La « démocratie socialiste » américaine repose ainsi en partie sur l’appropriation collectiviste des réalisations individuelles, et, par là même, sur la négation du caractère individuel de ces réalisations.
Rendre la société américaine plus « démocratique » serait donc pour les socialistes américains la rendre plus « collectiviste », et donc moins « individuelle ».
La tyrannie de la majorité : une dérive de la démocratie redoutée depuis le XIXe siècle
Dans quelle mesure le « socialisme démocratique » aux États-Unis peut-il conduire à une « tyrannie de la majorité » comme nous l’avons évoqué plus haut ? Avant de tenter de répondre à cette question, il convient déjà de rappeler ce qu’on entend précisément par là.
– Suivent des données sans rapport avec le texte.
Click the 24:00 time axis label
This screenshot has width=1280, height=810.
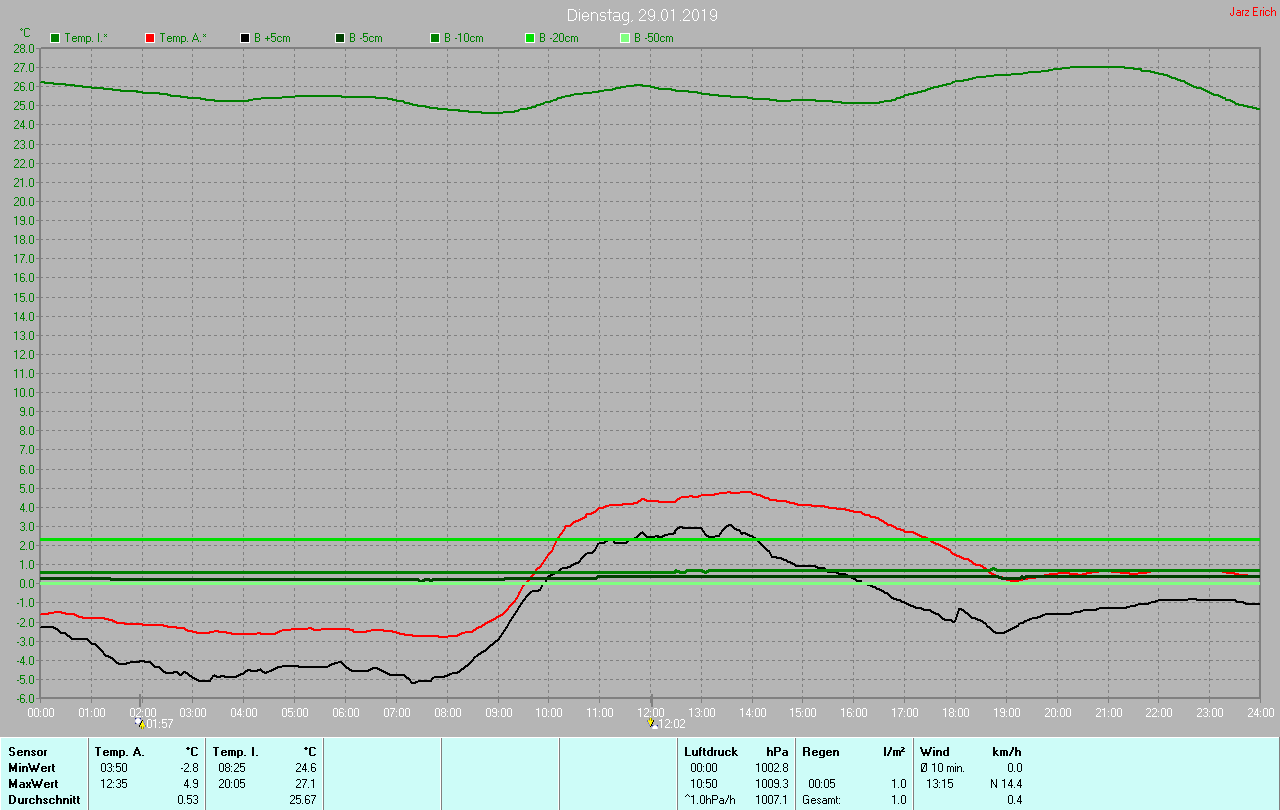click(1259, 712)
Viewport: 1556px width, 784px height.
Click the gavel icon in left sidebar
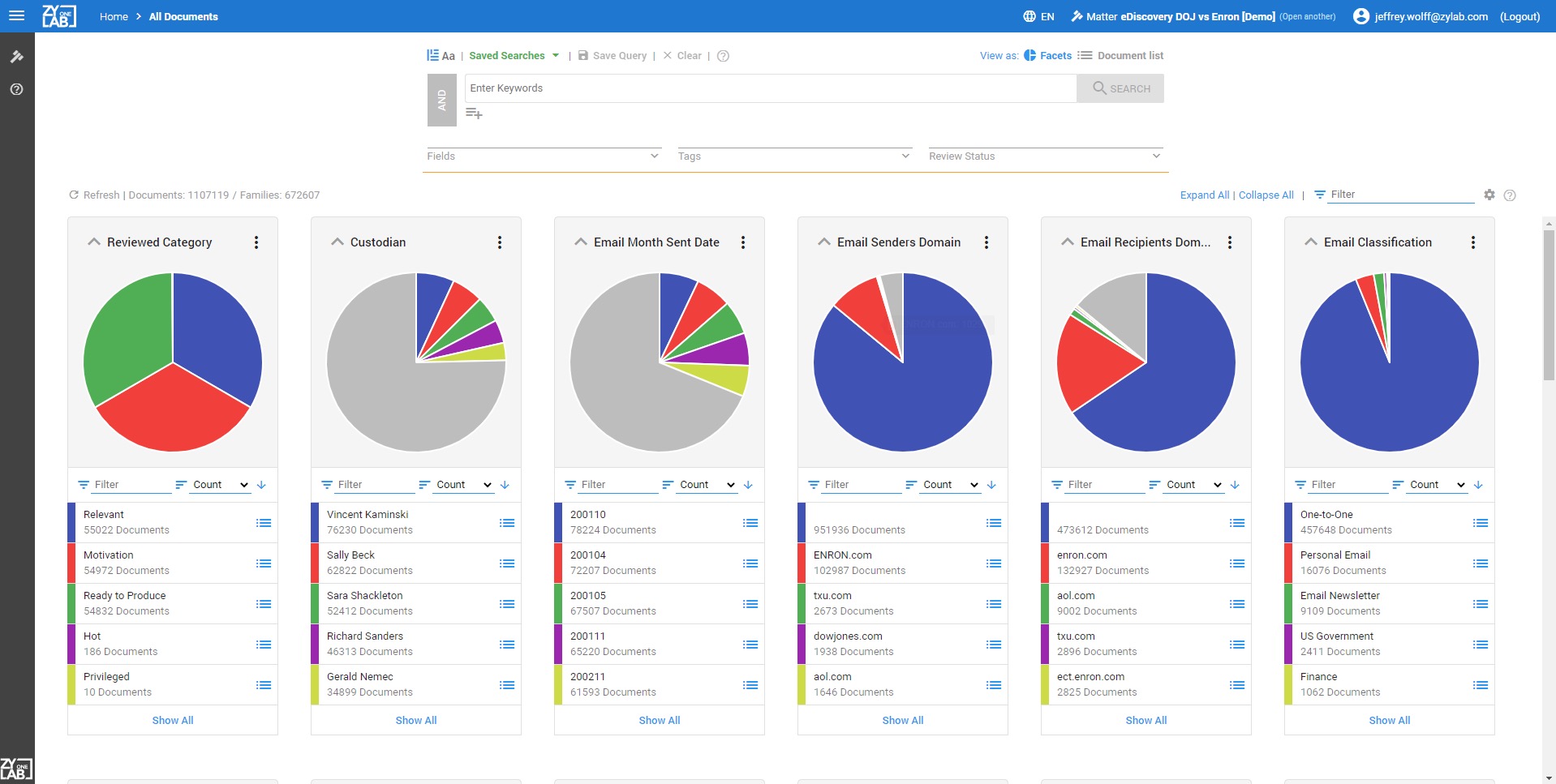16,57
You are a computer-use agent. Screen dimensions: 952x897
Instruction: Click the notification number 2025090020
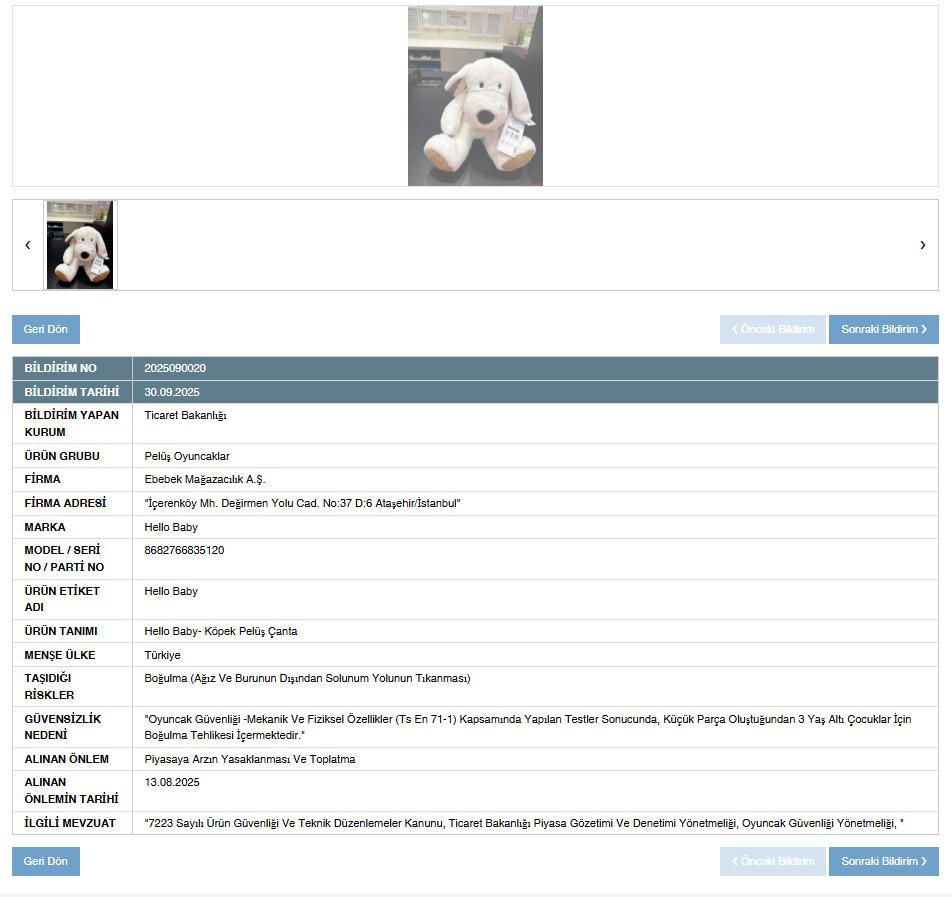click(175, 369)
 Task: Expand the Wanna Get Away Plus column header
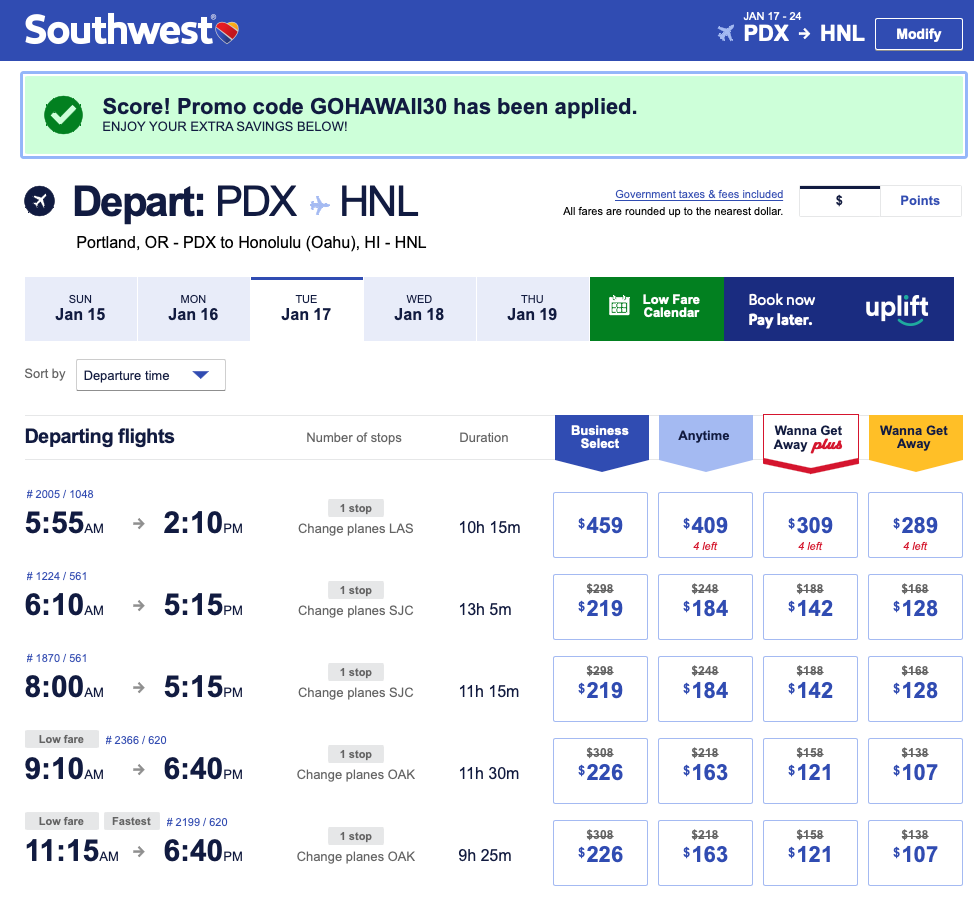[x=809, y=438]
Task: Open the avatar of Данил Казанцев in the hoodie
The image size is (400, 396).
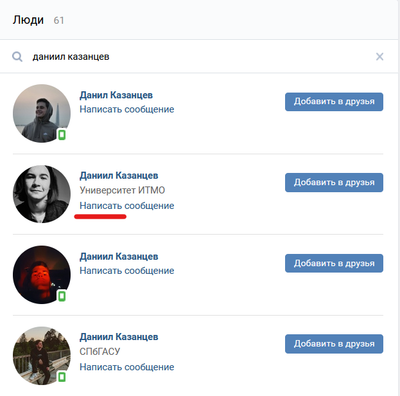Action: click(42, 113)
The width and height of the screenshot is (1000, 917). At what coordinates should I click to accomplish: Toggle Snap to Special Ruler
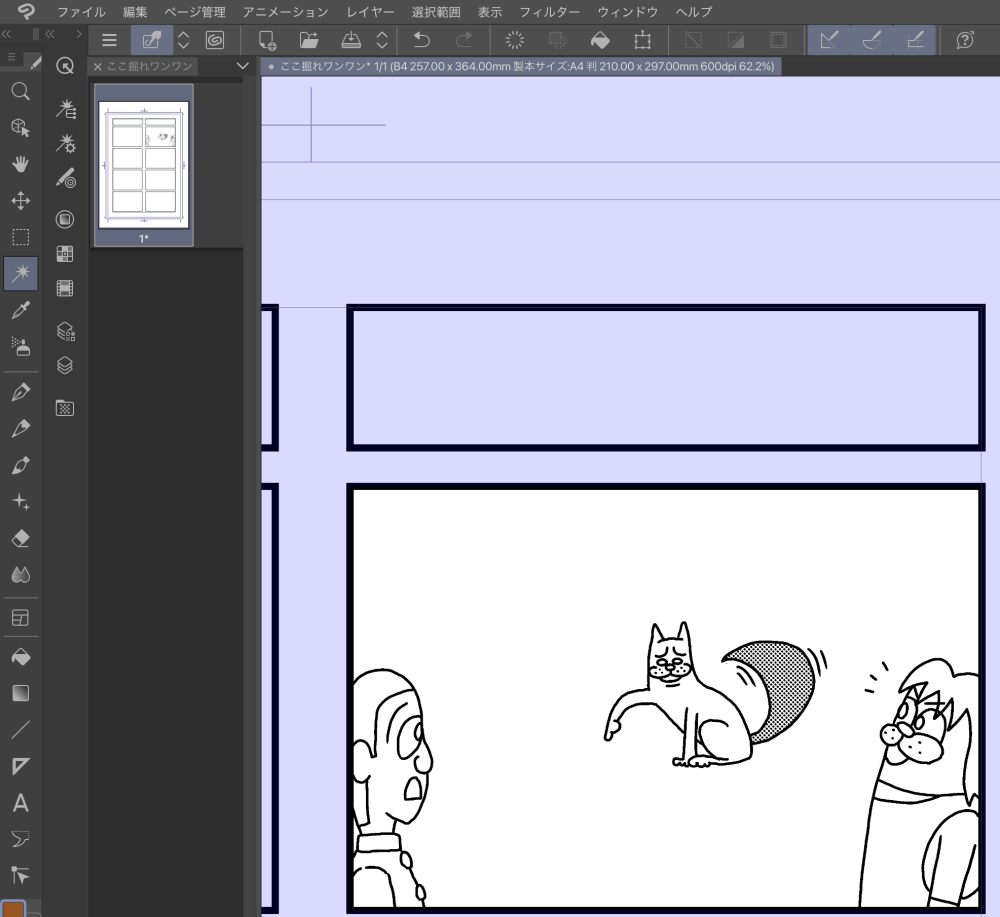pyautogui.click(x=871, y=41)
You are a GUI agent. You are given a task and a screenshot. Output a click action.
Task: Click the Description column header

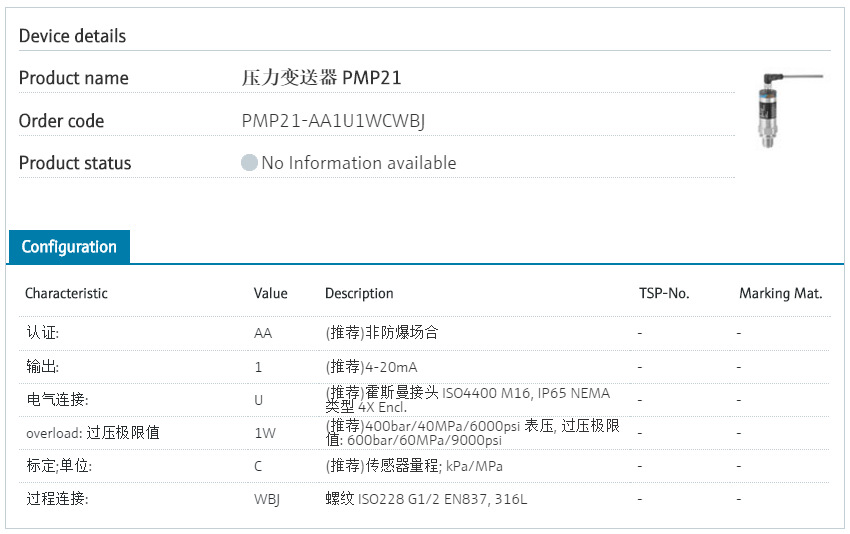pyautogui.click(x=359, y=293)
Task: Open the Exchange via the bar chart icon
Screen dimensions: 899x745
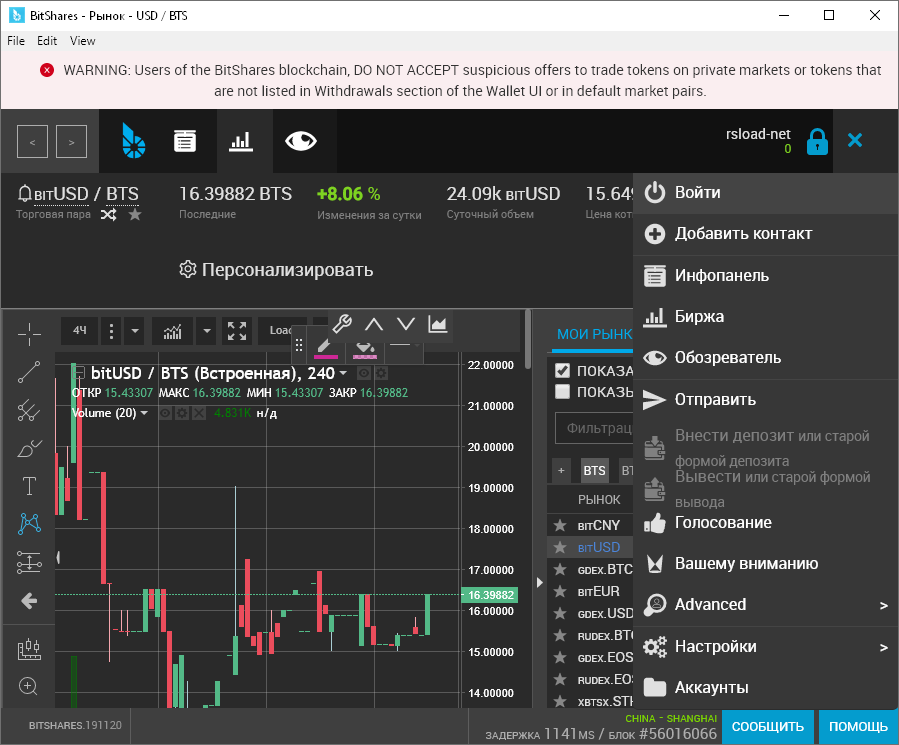Action: (241, 141)
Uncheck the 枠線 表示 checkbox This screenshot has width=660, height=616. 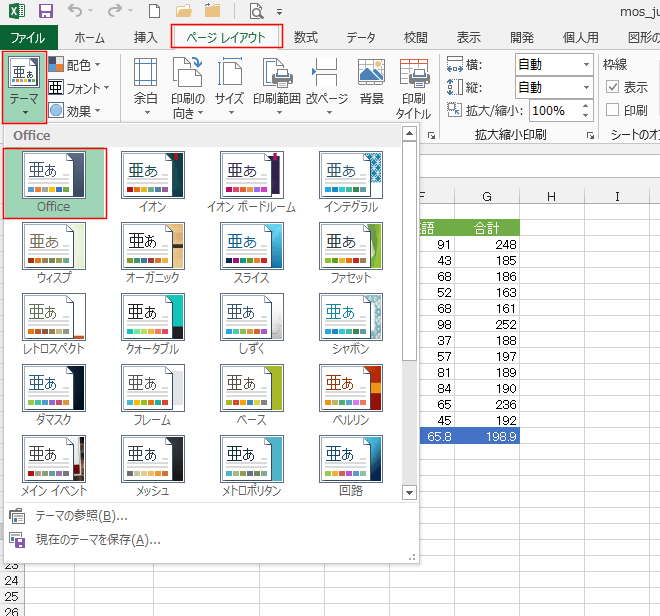pyautogui.click(x=613, y=87)
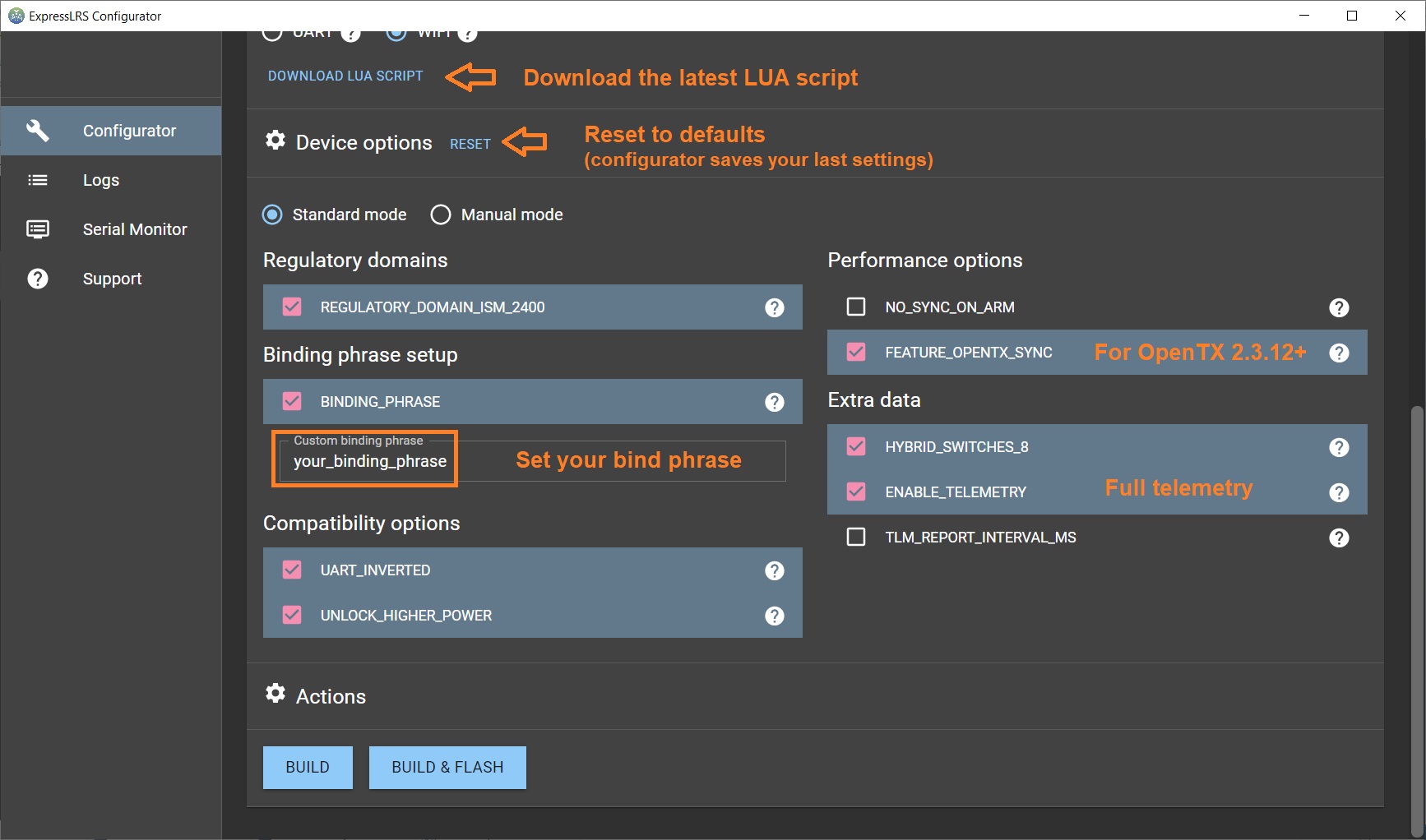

Cette préoccupation de voir un régime démocratique se muer en une dictature de l’opinion majoritaire n’est nullement une nouveauté, puisqu’on la trouve déjà exprimée chez les penseurs libéraux français et anglais du XIXe siècle. C’est d’ailleurs Tocqueville qui, le premier, formula cette notion de « tyrannie de la majorité », lorsqu’il écrivit dans le chapitre 4 de la deuxième partie de De la démocratie en Amérique (1835) que « de notre temps, la liberté d’association est devenue une garantie nécessaire contre la tyrannie de la majorité1». Le chapitre 7 de la même partie du livre est d’ailleurs intitulé « De l’omnipotence de la majorité aux Etats-Unis ». « Je regarde comme impie et détestable », écrit ainsi Tocqueville, « cette maxime qu’en matière de gouvernement, la majorité a le droit de tout faire 2 ». Quelques années avant déjà, Benjamin Constant écrivait dans la préface à ses Mélanges de littérature et de politique (1829) : « Par liberté, j’entends le triomphe de l’individualité tant sur l’autorité qui voudrait gouverner par le despotisme, que sur les masses qui réclament le droit d’asservir la minorité à la majorité3 » (je souligne).
À cet égard, de même que l’on peut considérer les philosophes français des Lumières comme les inspirateurs des fondateurs américains, de même est-il permis de voir en sens inverse Rousseau comme le théoricien de la « tyrannie (voulue) de la majorité ». En effet, ainsi que le remarque avec perspicacité Jean-François Revel dans Le Regain démocratique (Paris, Fayard, 1992, p. 91) : « Pour Rousseau, le citoyen idéal est un esclave qui agit librement. La citoyenneté se définit comme la condition d’un homme qui, “par contrat“, renonce à tous ses droits personnels et à la liberté individuelle, sous prétexte qu’il est devenu une parcelle de la volonté générale. Cette définition recueille la faveur de tous les professionnels de la politique car elle leur permet d’exercer un pouvoir abusif au nom de la démocratie » (je souligne). Dès lors qu’il émane de la « volonté générale », l’État au sens de Rousseau est donc fondé à exercer son pouvoir sur tous les individus ressortissant au corps social, sans exception. Dans son ouvrage Du pouvoir, Bertrand de Jouvenel qualifie cette conception rousseauiste de la démocratie de « démocratie totalitaire » – c’est d’ailleurs le titre qu’il donne au chapitre XIV du même livre. On voit donc que c’est en opposition complète à ce dévoiement de la démocratie par Rousseau que la démocratie américaine a été fondée. À cet égard, il paraît assez clair que les tenants du « socialisme démocratique » américain actuel entendent se placer dans la tradition rousseauiste de la démocratie bien plus que dans celle des fondateurs.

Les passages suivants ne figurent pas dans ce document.